As the marginal tax rates increase, the incentive to work and undertake business projects are greatly reduced. People will realize that it is actually cheaper to stay home than to spend money on the resources required for work. Individuals will see that spending money on gas and buying clothes for work costs more than the money received in actual income. Businesses will see that their profit margins become slowly thinner. The Laffer curve illustrates that if the government's taxing is beyond a certain point, it will begin losing money because the rates will be so high, the opportunity cost of going to work is actually greater than that of simply staying out of the working class altogether. Why go to work if most of the income is going back to the government? As the amounts of the working class continue to be depleted, the lower incomes will cause consumers to buy less of a product at all possible prices depending on the elasticity. Elasticity is how greatly the demand for a product is affected by price. Normally, at a higher price, the individual will not buy the product which creates a consumer demand curve that slopes downward. The lower income will generally shift the consumer demand curve to the left, causing a reduction in economic growth.
As one can see, this 6 percent is not a very significant part of this country. Most of the people that make up this 6 percent do not even have large quantities of shares. Many of the middle class people would only benefit a few dollars off of their taxes, not enough to make a large, significant influence on their income. Therefore, many of the stockholders do not care if the legislation is passed. If this is true, why is double taxing even an issue in the White House? The government would operate at a deficit of 20 billion dollars if only the dividend tax was repealed. However, due to the shortsightedness effect and the special interest effect, it is highly pushed for anyway.
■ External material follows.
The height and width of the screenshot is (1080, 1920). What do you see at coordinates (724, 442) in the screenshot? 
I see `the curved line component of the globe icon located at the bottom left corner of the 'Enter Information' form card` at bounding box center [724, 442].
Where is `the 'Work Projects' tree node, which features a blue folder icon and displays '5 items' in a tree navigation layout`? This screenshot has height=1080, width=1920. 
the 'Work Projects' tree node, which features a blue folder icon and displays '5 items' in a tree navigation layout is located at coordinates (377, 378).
Because the immediate advantages are seen more clearly than the long-term disadvantages, the shortsightedness effect begins to form. Because the advantages are so appealing both to one's political career and to one's pocket, the legislature is heavily pushed for by selfish lobbyists who try to persuade the government to agree with the new policy. Therefore, the abolishment of this "double tax" wouldn't really benefit America as a whole, but a select, more wealthy, few. These few, however, are driven to heavily support this legislator because of the special interest effect. These people will gain more from the new policies than anyone else, and therefore, this makes them eager to try and persuade politicians to agree. Because they are more organized than the disorganized working tax payers who receive double taxes, the politicians, even if retarding economic growth, will agree to the legislature. Most of these people were included in Forbe's "400 richest Americans" list. People such as Maurice Greenberg, who is the chairman of the AIG, Philip Knight, founder of Nike, and even the CEO of Walt Disney, Michelle Eisner, become rent seekers who try to gain as much as possible from legislature such as this, opposed to eliminating the far more inequitable double tax on workers' paychecks.
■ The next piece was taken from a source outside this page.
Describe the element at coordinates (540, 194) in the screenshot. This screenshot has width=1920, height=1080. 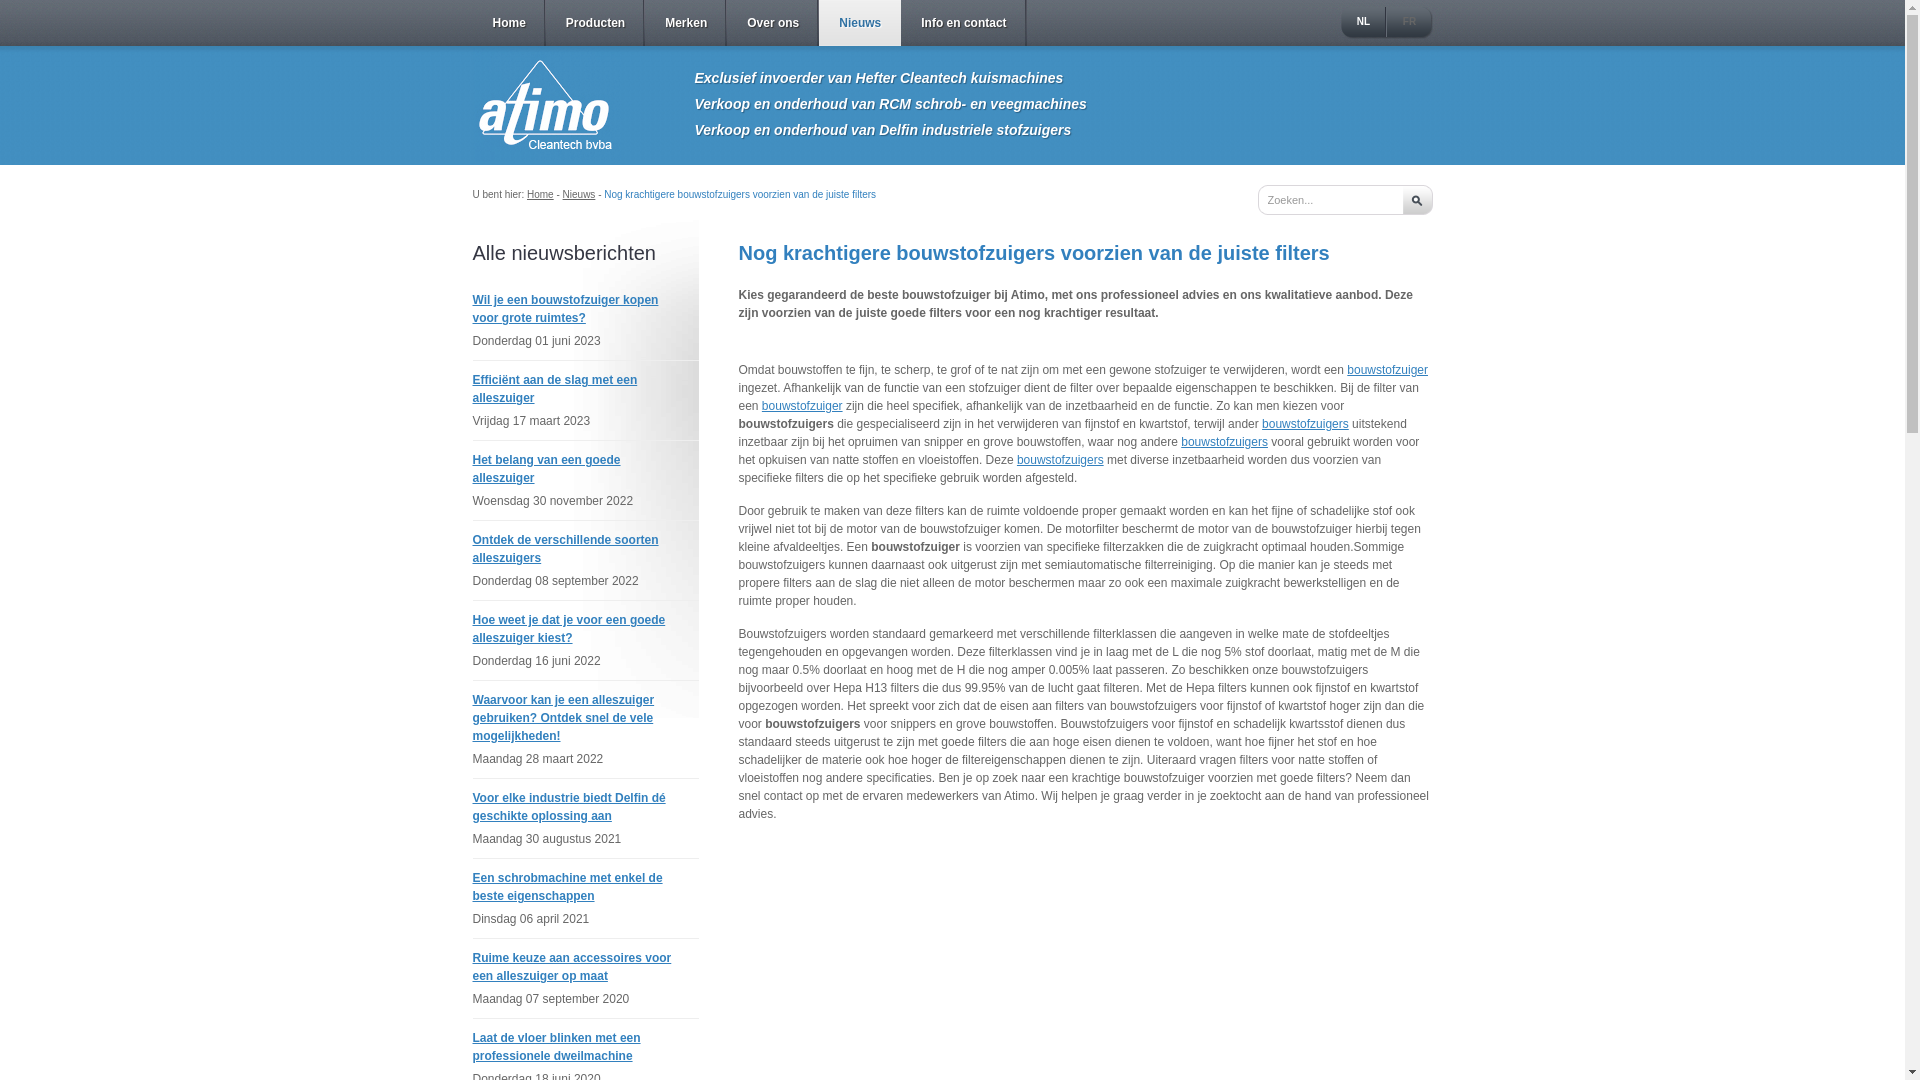
I see `'Home'` at that location.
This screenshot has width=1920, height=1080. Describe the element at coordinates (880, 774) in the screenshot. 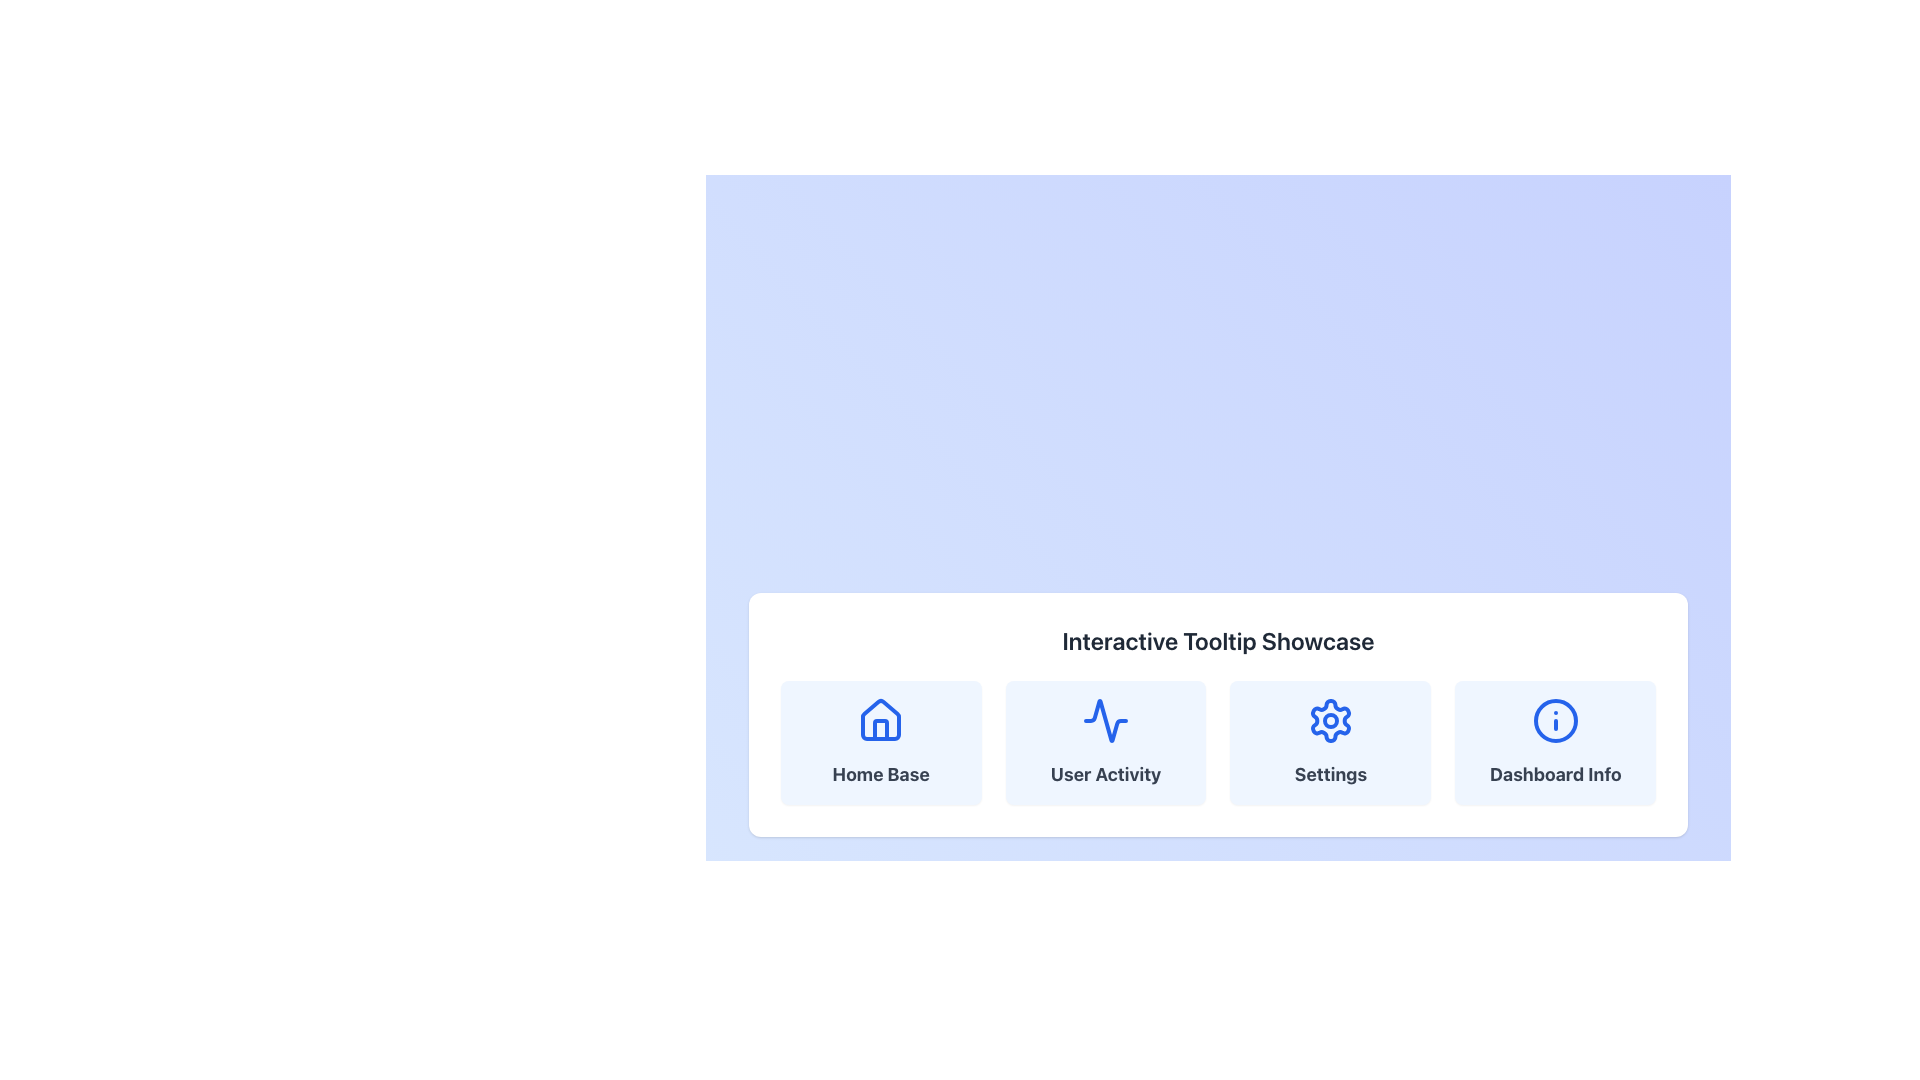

If President George Bush is worried about how Americans define the word "unfair," then he had better rethink which "double tax" should be eliminated. Though it does appear to be selfish of the government to tax the dividends twice and rob corporations and stockholders of their money, it appears that robbing Social Security benefactors of their income, creating a "triple tax," is far more immoral. Dividend holders, being some of the most wealthy of the entire nation, do not appear to need the extra money as much as the average working American struggling to maintain a middle class standing. But then again, it is up to the individual, because opinion is only normative economics and cannot be proven.